YOUR GOAL
For the word "Expand", find each line in the entries where it occurs and copy that line.
>>>>>
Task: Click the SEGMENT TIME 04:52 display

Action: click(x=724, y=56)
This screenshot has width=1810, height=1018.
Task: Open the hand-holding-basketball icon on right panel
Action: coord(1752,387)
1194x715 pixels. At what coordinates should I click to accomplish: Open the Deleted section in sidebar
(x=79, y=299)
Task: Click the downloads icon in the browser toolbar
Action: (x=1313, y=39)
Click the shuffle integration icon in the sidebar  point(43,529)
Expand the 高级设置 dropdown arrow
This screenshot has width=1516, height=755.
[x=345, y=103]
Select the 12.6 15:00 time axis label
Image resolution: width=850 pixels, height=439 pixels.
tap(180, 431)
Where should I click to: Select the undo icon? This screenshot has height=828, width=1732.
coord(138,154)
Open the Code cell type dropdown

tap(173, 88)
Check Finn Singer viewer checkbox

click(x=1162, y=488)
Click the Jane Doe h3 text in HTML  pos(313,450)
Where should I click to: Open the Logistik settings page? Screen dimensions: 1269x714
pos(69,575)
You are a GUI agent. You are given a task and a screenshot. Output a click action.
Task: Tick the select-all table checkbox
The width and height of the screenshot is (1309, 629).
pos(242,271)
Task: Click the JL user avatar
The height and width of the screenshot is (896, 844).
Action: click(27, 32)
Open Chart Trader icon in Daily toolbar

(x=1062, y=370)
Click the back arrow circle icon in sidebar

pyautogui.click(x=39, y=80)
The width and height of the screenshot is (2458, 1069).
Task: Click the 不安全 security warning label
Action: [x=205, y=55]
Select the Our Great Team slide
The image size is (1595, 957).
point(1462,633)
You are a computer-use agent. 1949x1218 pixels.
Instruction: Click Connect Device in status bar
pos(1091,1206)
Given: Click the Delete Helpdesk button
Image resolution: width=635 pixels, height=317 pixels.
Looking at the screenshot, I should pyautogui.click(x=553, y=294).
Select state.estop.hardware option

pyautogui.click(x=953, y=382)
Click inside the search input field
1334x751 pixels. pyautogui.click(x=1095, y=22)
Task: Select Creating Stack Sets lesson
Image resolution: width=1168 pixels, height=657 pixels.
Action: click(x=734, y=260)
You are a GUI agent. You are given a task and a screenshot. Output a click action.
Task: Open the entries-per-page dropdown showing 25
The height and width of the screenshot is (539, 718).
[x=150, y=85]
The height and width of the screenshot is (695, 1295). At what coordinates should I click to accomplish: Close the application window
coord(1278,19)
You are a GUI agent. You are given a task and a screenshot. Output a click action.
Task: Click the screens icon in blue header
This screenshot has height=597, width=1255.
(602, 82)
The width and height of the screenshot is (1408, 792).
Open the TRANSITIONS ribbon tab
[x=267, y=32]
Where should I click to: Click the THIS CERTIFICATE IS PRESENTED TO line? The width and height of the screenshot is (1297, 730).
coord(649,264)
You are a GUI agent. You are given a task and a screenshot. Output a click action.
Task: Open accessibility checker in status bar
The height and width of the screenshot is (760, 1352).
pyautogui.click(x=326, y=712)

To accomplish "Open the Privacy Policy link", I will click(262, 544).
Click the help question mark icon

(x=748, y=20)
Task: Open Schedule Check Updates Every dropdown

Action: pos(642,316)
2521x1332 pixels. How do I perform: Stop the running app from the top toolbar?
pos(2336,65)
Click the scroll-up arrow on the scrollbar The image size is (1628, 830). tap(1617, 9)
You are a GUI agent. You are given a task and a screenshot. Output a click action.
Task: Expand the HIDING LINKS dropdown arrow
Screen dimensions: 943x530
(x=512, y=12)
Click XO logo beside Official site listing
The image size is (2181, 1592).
<<<<<
WORKED SOLUTION
Expand the 高级设置 dropdown arrow
Task: Expand the HIDING LINKS dropdown arrow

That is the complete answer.